» Assignment
Extend the article below on high heels versus flat shoes in workplace uniforms, picking up after its last sentence.

» Text for analysis
+---+
Down at heel or walking tall?
Heels or flats? It is a long-running fashion debate and one which has reared its head again this month with the story of a woman who launched a petition after being sent home from her work as a temporary receptionist because she turned up in flat shoes.
Aside from the fact that it isn’t that difficult these days to get 100,000 signatures and a debate in Parliament, the issue of high-heeled shoes, has resonance for us at Fashionizer. Dress code and image are very important to our luxury hospitality customers. That also means shoes and we have been increasingly asked to provide matching and appropriate footwear as part of a uniform programme. If a client wants to portray an image that is sleek and classy, this may mean pencil skirts – and that then begs the question: Can you wear a pencil skirt with flat shoes? No-one can seriously expect to be greeted at a five-star hotel by someone in an elegant dress – and trainers.
In our expert opinion it is all about environment, and it largely depends what business you are in. Would the iconic Virgin Atlantic uniforms look as good if the female cabin crew were in red flats? On the other hand, how would high heels look in a spa environment, for example. Very out of place, we’d say.
+---+
» Given information
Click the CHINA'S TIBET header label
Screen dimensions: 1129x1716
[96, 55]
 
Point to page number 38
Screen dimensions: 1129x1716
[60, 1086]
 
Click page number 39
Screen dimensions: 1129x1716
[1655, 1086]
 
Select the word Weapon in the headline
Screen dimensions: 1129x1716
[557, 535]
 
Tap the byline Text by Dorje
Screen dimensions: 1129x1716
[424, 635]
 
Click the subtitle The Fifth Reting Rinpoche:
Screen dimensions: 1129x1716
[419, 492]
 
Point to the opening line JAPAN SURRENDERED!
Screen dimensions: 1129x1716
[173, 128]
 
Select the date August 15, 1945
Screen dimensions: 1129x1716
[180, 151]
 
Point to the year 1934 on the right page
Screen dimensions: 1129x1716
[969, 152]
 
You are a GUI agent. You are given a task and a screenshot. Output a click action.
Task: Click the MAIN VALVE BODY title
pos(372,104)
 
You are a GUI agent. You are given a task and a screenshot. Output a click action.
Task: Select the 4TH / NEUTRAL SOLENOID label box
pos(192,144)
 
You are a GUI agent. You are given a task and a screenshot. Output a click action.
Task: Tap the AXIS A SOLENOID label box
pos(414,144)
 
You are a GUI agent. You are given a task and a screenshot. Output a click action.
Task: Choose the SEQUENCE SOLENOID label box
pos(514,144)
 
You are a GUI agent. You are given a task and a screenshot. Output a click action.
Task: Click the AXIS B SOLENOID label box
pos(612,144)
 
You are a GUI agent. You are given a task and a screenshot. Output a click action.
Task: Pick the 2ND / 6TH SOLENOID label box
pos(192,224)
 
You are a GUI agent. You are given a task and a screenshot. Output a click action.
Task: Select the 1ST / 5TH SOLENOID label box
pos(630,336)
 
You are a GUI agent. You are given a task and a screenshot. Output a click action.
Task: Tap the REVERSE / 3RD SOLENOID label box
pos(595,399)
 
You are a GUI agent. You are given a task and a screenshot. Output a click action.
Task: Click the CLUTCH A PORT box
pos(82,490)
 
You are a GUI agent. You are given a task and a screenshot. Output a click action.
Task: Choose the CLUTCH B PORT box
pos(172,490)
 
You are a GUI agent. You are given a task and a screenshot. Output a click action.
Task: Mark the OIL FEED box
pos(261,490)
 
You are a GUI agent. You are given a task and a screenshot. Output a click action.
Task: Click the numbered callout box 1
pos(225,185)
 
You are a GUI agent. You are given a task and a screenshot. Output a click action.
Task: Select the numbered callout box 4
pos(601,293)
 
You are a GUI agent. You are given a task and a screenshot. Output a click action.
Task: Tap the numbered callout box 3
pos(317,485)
+---+
» Output below
Another airline, British Airways recognises the challenges and potential hazards of negotiating a trolly full of hot food down a narrow aisle. BA expects cabin crew to have two pairs of shoes, one high-heeled pair for the check-in side, then a practical, low-heeled pair for wearing on the plane. It is perhaps a little cheeky that the crew have to pay for both pairs themselves: at Fashionizer we advise clients that, if they want their team to wear a specific style, then it is the employer that should pick up the tab as they do the rest of the uniform, or subsidise the shoe choice.
We would be the first to acknowledge that fashions change and that rules about what you can and cannot wear in the workplace change too. It’s not that long ago that women couldn’t be seen outside the house without a hat – or even a waist-cinching corset. It is no surprise, then, that recent research has shown that women are buying more flat shoes than ever before.
You only need to look around. One-person poll of shoes-on the-tube this morning revealed only three pairs of heels amid the 50 or so women in the carriage: one pair of sandals, two pairs of boots and none of them stilettos or courts. What this on-the-spot research did not reveal is how many people actually had a pair of heels in their bag to change into when they got to work – but swapping from one to another has its own health risks according to scientists.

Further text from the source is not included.